Dans ce contexte, la Côte d’Ivoire s’est fixé un objectif ambitieux : réduire significativement son empreinte carbone d’ici 2035, tout en maintenant un taux de croissance annuel supérieur à 7 %. Sa troisième Contribution Déterminée au niveau National (CDN), publiée en 2025, prévoit une baisse des émissions de gaz à effet de serre de 33 % grâce à ses propres ressources, et une réduction pouvant atteindre 74 % avec un soutien financier et international.

Déploiement progressif de la taxe carbone

La taxe carbone sera un instrument clé pour accompagner cette trajectoire de décarbonation. Son implémentation se déroulera en trois phases distinctes.

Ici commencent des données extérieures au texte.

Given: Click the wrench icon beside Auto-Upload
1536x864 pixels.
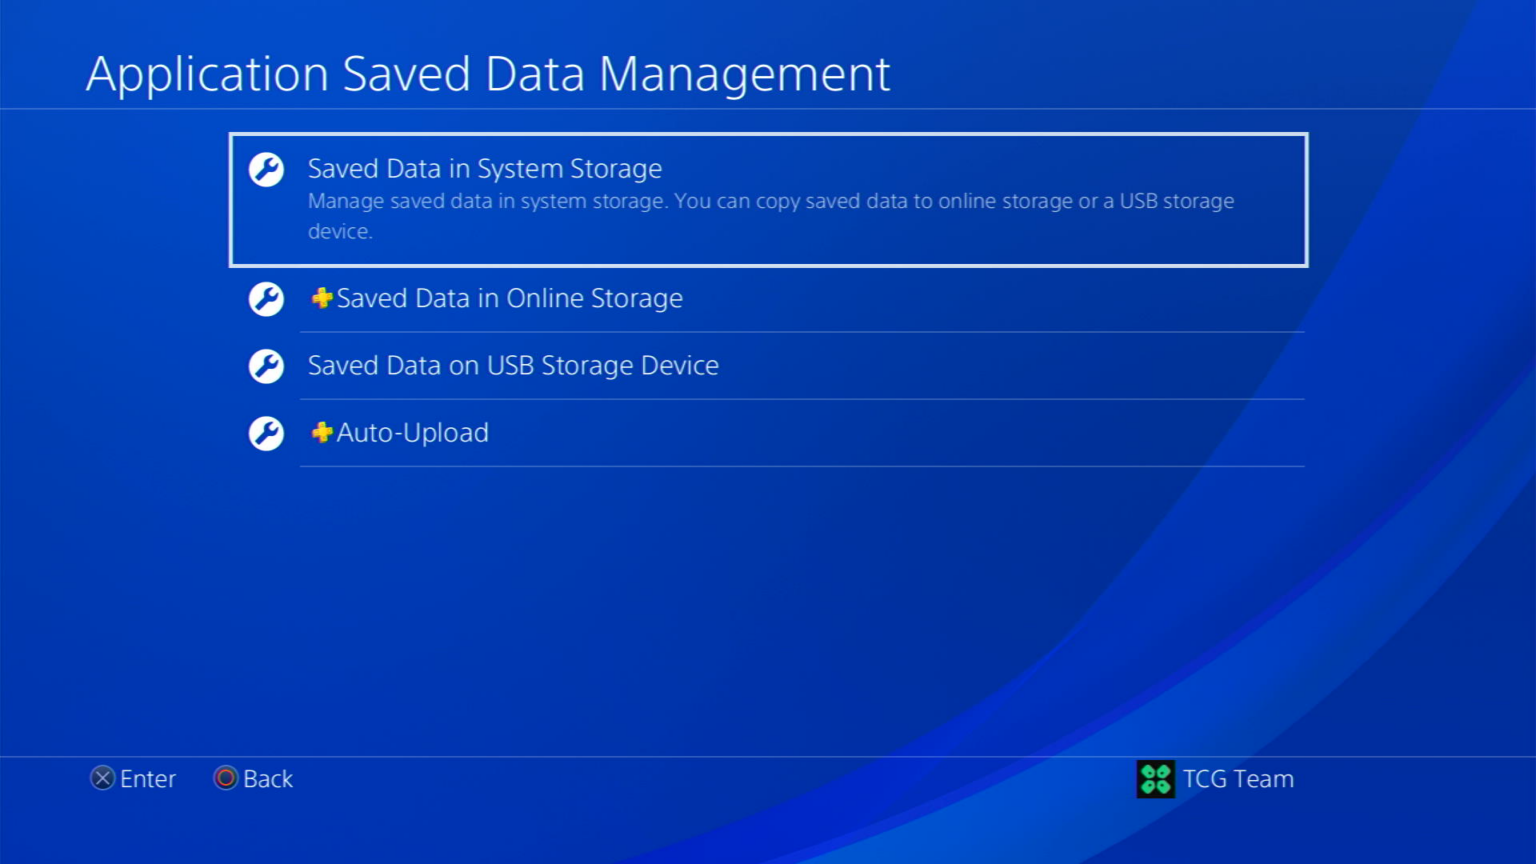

Entre 2026 et 2027, le gouvernement mettra en place le cadre juridique et technique nécessaire. Une première application à un taux modéré est prévue pour 2028-2029, suivie d’une augmentation progressive du niveau de la taxe jusqu’en 2035, avant une phase d’évaluation et d’ajustement.

Cette future taxation ciblera principalement la consommation d’énergies fossiles, à l’exception du gaz butane. En renchérissant le coût de ces combustibles, elle vise à encourager une diminution de leur usage. Les estimations gouvernementales indiquent qu’un taux de 50 euros par tonne de CO₂ pourrait entraîner une réduction des émissions nationales de 1,2 million de tonnes, soit 6 % du niveau enregistré en 2024.

Le gouvernement n’ignore pas les potentiels effets économiques négatifs à court terme de cette mesure. Le ministère concerné anticipe notamment une possible augmentation du prix des carburants et une légère pression sur la croissance économique durant les premières années de sa mise en œuvre.

Au service de la transition, de l’emploi et des plus vulnérables

Les recettes générées par cette taxe sont destinées à atténuer ces effets indésirables, notamment en accélérant la décarbonation des usages. Elles financeront en priorité l’extension de l’accès à l’électricité sur l’ensemble du territoire. Une partie de ces fonds subventionnera l’acquisition de cuisinières électriques ou à gaz, réduisant ainsi la dépendance au charbon de bois. Par ailleurs, la taxe soutiendra le développement des véhicules électriques par des avantages fiscaux, des exonérations ciblées et le déploiement d’infrastructures de recharge.

Le gouvernement s’engage également à limiter l’impact de cette réforme sur les ménages les plus précaires. Une fraction des recettes sera directement redistribuée aux populations les plus modestes. Ces fonds serviront également à la création d’emplois verts et à la mise en place de programmes de reconversion professionnelle pour les secteurs qui pourraient être affectés par la transition écologique. La taxe carbone s’aligne ainsi sur les priorités du Plan National de Développement (PND) 2026-2030 : concilier efficacement croissance économique, justice sociale et protection de l’environnement.